# [Passage shown]
Invisible Squares II
- Jill Riley

- Jul 24
- 6 min read
Updated: Jul 26
Here’s the deeper “deeply loving” reason I’ve written these two blog series (In Christ Alone and The Road Trip). But first, let’s get back on the road for a minute. I left Burbank and headed for Tucson, Arizona, on my way to the Kerrville Folk Festival in the Hill Country of Texas. I had spent a week in Burbank doing L.A. Film School business and … well, crying out to God!
In “Dark Circles II” of this blog series, I talked about pain cycles. Let me explain one more thing about our pain cycle. Over the eight-year period we were together, I went for very long stretches of time where I stopped my behaviors within that pain cycle. During those times, his behavioral patterns remained exactly the same.

The reason this is important to point out and understand is that it caused me to realize that stopping his behavioral patterns was not necessarily a simple matter of repentance or even choice. This is key in context to what I’m about to share. Unfortunately, I did not fully discover this until it was maybe too late. Let me explain.

# [What needs to be done]
Output everything in the blog post from "The reason this" down to "Let me explain.", copied word for word. The material after this post is separate from it.

# [Entries supplied]

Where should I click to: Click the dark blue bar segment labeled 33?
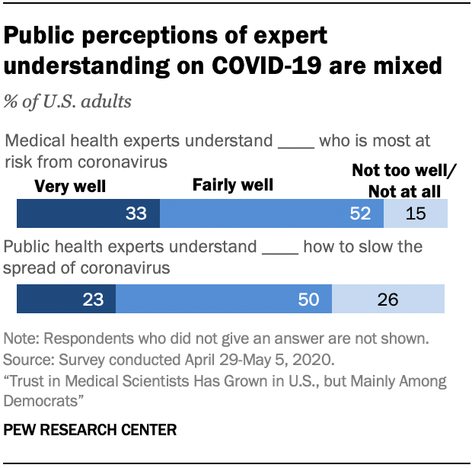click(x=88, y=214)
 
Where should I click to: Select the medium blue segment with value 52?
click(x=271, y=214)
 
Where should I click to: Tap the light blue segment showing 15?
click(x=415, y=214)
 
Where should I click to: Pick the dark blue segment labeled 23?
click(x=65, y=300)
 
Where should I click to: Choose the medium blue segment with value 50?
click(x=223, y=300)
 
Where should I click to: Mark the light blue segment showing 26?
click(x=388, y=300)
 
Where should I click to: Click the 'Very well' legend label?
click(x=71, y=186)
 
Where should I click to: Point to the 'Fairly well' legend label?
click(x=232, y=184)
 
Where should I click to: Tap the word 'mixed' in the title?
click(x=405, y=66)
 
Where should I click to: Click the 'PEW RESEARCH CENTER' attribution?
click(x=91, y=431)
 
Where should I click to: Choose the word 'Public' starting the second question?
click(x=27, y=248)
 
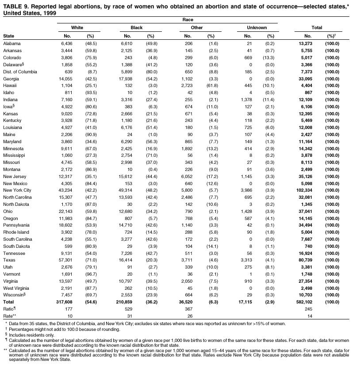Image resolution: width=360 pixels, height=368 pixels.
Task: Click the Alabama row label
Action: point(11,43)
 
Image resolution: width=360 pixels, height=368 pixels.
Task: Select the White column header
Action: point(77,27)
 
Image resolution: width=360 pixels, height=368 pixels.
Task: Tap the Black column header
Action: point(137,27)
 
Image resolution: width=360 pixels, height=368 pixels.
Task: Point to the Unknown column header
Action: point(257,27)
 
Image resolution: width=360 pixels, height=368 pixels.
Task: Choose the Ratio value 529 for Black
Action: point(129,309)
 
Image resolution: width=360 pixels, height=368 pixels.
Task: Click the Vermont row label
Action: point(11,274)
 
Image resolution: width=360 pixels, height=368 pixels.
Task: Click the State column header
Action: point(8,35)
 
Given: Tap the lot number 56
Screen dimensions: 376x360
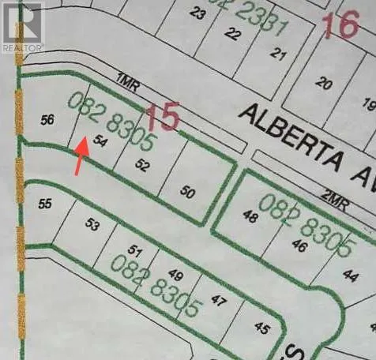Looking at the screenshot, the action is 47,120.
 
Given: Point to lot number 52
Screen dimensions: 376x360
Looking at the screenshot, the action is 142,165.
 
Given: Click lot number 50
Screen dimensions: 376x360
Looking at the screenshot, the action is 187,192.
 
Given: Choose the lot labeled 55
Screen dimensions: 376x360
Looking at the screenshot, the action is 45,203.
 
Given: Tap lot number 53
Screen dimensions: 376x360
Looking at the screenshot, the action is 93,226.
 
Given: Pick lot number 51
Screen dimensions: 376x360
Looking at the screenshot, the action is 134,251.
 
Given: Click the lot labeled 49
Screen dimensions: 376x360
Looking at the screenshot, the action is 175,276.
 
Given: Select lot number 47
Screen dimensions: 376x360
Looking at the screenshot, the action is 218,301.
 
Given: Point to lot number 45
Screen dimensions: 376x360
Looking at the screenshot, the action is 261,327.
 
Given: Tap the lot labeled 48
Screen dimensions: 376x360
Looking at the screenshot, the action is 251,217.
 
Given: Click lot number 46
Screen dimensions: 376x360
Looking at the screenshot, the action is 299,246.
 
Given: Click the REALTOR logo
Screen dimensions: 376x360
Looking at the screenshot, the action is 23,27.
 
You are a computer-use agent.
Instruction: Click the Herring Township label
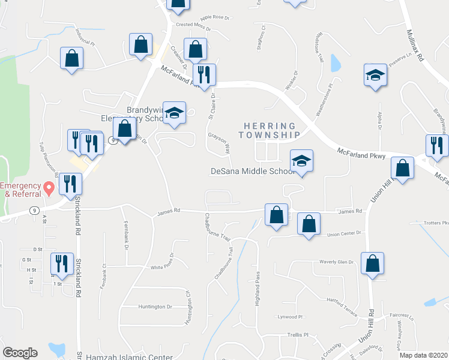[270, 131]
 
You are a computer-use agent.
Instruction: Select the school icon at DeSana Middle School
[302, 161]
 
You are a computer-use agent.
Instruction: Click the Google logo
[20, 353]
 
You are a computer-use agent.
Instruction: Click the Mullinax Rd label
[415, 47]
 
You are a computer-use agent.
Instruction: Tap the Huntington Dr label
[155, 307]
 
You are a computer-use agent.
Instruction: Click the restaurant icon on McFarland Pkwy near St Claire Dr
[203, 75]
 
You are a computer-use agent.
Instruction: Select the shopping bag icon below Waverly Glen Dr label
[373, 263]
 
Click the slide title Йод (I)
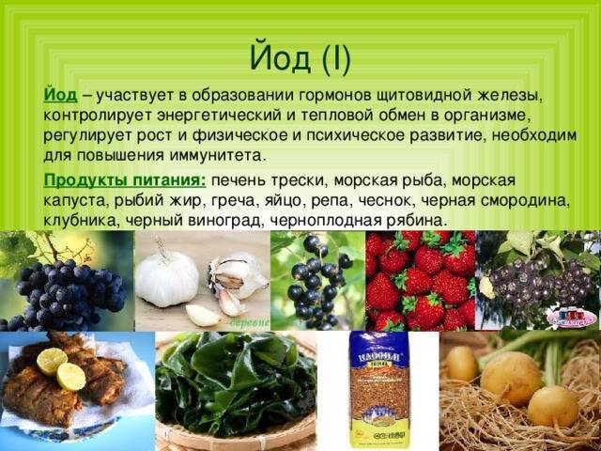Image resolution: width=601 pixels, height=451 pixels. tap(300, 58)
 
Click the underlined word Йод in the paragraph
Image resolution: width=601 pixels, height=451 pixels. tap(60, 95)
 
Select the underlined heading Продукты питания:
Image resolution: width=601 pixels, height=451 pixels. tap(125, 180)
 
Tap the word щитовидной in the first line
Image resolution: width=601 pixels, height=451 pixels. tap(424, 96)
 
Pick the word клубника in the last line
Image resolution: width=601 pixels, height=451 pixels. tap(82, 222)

# [Answer for the task]
The reason this is important to point out and understand is that it caused me to realize that stopping his behavioral patterns was not necessarily a simple matter of repentance or even choice. This is key in context to what I’m about to share. Unfortunately, I did not fully discover this until it was maybe too late. Let me explain.